With all the seriousness and honesty I can muster, I have to ask: “What does that even mean?”. I get the concept. “Cast your burdens on the Lord” in Psalms and “Come to me all who are weary and heavy laden” in Matthew. But I am not looking for conceptual support as much as practical method. How am I supposed to do that? How can I cast an overwhelming sorrow onto God?
Don’t get me wrong I have tried. At this point in my life I have come to the conclusion that either my aim or my strength are sorely lacking when it comes to this. Also, I should take a moment to apologize to anyone who was standing near me when I did this. Casting and handing off are apparently not my spiritual gifts and I must have skipped that class in Seminary.
I think part of the problem is that we are looking for something that isn’t promised in these passages. God is saying he will bear the burden but that doesn’t mean we wont feel the struggle or the pain that comes with it. Pain has a purpose. Physically it typically lets us know we are approaching the limits of our abilities. I think that works mentally too. I look to be invincible and superhuman in how I deal with things and address issues but maybe the pain is just showing my limitations and giving me a hint to tap out so to speak.
Another part of the problem is the root of the pain itself. Problems have either internal or external causes. If we are the ones causing the problem, stopping what we are doing to cause it is the best way to stop it. If the problem is external it is not always that simple. External crises can be overwhelming, daunting, and frankly impossible to get through. Most problems facing the church today fit that statement. We learn Gods word as black and white but the world lives in the grey. If we just apply Gods word without understanding the context of the situation we may very well be right, but we will also miss the point and cause ourselves or others to carry there own burdens. I have a hard time thinking God will be happy with my ability to regurgitate his word if in doing so I am making people “white knuckle” through life.

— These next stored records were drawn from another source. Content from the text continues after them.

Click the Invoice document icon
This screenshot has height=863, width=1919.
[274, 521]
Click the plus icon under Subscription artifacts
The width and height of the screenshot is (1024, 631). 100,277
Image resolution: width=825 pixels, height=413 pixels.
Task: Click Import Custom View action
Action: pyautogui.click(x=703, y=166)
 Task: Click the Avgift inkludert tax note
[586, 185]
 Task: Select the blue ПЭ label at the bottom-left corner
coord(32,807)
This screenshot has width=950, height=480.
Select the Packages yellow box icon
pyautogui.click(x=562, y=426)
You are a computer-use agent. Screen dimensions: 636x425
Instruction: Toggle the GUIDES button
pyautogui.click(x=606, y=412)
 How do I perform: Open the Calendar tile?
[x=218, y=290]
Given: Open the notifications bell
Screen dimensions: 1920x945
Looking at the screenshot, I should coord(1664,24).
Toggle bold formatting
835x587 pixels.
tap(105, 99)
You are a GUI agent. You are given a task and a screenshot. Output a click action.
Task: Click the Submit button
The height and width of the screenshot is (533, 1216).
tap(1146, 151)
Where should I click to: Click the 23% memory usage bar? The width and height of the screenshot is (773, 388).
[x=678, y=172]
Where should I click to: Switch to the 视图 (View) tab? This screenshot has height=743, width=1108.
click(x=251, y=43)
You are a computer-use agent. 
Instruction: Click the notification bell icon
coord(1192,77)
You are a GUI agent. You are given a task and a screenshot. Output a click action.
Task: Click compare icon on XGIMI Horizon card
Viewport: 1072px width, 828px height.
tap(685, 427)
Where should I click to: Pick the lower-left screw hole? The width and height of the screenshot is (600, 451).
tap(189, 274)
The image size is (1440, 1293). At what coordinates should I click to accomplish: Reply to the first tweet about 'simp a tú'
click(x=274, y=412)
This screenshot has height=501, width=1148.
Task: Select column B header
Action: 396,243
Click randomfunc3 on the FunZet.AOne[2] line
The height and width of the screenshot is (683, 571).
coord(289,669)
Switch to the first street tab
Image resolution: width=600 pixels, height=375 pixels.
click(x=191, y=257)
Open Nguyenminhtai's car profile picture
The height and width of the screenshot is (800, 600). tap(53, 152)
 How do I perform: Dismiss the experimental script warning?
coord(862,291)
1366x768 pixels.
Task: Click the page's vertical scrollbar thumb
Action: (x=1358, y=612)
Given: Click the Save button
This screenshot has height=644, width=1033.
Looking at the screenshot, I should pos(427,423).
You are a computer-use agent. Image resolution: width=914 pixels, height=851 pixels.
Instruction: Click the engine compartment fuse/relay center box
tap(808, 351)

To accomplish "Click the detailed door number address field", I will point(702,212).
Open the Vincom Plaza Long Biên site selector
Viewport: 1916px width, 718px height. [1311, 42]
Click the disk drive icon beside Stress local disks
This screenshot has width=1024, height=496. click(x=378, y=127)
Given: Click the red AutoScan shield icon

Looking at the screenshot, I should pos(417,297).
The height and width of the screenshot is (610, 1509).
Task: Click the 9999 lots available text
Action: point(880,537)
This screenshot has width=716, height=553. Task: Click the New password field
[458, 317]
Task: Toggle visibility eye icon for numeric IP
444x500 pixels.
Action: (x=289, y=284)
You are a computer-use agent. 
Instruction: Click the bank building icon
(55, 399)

When God takes our burdens, he is not just trying to alleviate our circumstance; he is paving the way for us to be light enough to carry someone else’s. I have to wonder if we do that enough. Mike Pence has been very clear in his career about how he feels on LGBTQ issues. He also makes it clear that his feelings are based upon his belief in God and the bible. I can’t imagine the amount of “white knuckling” this has caused.
I really wonder when we will stop making the focus of our family (pun intended) to be telling everyone what we disagree with and start making it about whom we believe in. Christ’s message of grace did not start with “Change and I will love you”. It started with love so powerful that people wanted to change. Why do we forget that so easily? This world is turning into a very dark place. It really doesn’t matter what side of the political spectrum you fall on, we are nowhere near the garden where we started and I don’t see returning there in my lifetime. Making the focus something other than what it should be is greater sin than what we argue about in my view, mainly because we should know better.
John Oliver took a shot at Mike Pence in a very tangible way. He released a children’s book on the same day Pence did mimicking his with a message aimed at kids about acceptance and the LGBTQ community. All proceeds from his book are going to the Trevor Project and Aids America. I have to think that showing love in a tangible way is a far more powerful message than just telling people we disagree. As a matter of fact, I think that in the long run when God looks at how we are handling his message, he might be the one “white knuckling”.